A partir daqui, o Lille foi mais atrevido. E o Porto mais reminiscente — ou, como diria o dicionário, mais “lembrança vaga” ou “quase apagada”. De repente, pareceu que todos sabiam o que tinha acontecido em 1971, frente ao Nantes. Aos 32’, Gueye remataria outra vez, Roux cabecearia ao lado da baliza de Fabiano, aos 39’ e, no mesmo minuto (isto por azar), Alex Sandro saía lesionado.

O intervalo trazia o tempo para apagar esta lembrança. Aos 48’, Yacine Brahimi foi o primeiro a pegar na borracha. E logo ele, um argelino meio francês — internacional pelas seleções gaulesas entre os sub-16 e os sub-21 –, com jeito para bater na bola, se chegou à frente para marcar o livre direto que daria o 1-0 do alívio aos dragões. Vincent Enyeama nem se mexeu. Corrida, pontapé e golo.

De repente, o Lille precisava de dois golos. Os mesmos que o Nantes marcara há 43 anos. Aos 50’, um remate de Divock Origi quase conseguia um e, aos 53’, um livre disparado por Corchia obrigou Fabiano a defender na relva.
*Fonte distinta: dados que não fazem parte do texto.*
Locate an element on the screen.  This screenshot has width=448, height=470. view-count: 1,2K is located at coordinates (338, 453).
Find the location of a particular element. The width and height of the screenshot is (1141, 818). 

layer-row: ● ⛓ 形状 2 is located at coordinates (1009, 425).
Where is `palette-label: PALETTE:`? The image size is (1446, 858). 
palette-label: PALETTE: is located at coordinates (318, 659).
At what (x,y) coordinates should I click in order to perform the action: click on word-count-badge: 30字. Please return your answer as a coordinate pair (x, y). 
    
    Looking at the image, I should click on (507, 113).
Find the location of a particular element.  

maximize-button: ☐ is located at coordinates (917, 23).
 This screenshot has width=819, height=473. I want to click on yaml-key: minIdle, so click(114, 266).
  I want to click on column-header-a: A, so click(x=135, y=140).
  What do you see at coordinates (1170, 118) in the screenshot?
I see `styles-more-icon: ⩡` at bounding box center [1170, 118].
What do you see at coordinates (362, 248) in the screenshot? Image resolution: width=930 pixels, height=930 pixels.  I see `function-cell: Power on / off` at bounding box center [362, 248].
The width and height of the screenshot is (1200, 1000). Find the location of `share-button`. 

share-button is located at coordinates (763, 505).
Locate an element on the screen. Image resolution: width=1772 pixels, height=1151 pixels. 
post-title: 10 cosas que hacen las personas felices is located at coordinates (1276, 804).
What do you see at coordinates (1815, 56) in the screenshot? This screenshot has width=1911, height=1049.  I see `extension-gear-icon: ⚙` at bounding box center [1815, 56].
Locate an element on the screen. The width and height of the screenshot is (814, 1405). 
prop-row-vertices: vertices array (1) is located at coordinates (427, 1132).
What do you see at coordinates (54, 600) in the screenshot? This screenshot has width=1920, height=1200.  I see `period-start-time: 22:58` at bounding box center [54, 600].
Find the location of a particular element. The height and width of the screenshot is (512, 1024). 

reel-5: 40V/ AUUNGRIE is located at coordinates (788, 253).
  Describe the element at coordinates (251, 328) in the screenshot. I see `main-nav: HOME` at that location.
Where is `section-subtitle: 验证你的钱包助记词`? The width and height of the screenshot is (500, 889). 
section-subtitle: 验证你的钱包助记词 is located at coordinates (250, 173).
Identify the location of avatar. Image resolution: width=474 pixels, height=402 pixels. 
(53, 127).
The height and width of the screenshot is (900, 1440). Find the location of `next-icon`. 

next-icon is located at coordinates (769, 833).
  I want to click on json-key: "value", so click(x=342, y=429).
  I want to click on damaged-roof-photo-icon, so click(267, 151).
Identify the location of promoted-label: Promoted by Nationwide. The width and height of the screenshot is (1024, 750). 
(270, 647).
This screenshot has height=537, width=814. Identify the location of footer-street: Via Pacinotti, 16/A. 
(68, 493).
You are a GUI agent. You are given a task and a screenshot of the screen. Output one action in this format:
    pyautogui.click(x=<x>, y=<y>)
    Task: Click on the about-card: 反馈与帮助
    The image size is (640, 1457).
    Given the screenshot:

Dez minutos passados e Rúben Neves apanhava com a segunda chuva de aplausos do Dragão — o menino já fora substituído na primeira jornada da liga.

Para o seu lugar entrou Evandro, o ‘10’ que Lopetegui vai preferindo a Juan Quintero e que, aos 68’, acelerou a bola com um passe, meteu-a em Brahimi e o argelino, à entrada da área, encaminhou-a para Jackson que, de primeira, rematou de pé esquerdo. Instinto, 2-0 e a porta mais entreaberta rumo à fase de grupos da Champions. O resto foi calmo, exceção feita ao minuto 82, quando Danilo atirou o corpo contra a bola rematada por Rony Lopes, dentro da área.

Ainda houve tempo para uns assobios. Eles apareceram aos 86’, quando Ricardo, o sem apelido, se preparava para substituir Casemiro, ao invés do outro Ricardo, o Quaresma, que Lopetegui só mandou levantar o banco para aquecer. E pronto, foi o tal outro Ricardo que, no final, estava em campo para celebrar a passagem da terceira equipa portuguesa à fase de grupos da Liga dos Campeões.

Feito que se repete pela quarta vez: aconteceu em 2006, 2007 e 2012. Agora, e ao contrário do do costume, o FC Porto entrou pela porta das traseiras, mas sabe que, na sexta-feira, o seu nome estará dentro de uma das 32 bolas que serão sorteadas para a ver quem joga contra quem. Era esse o objetivo. E não foi o Lille a impedi-lo de o atingir.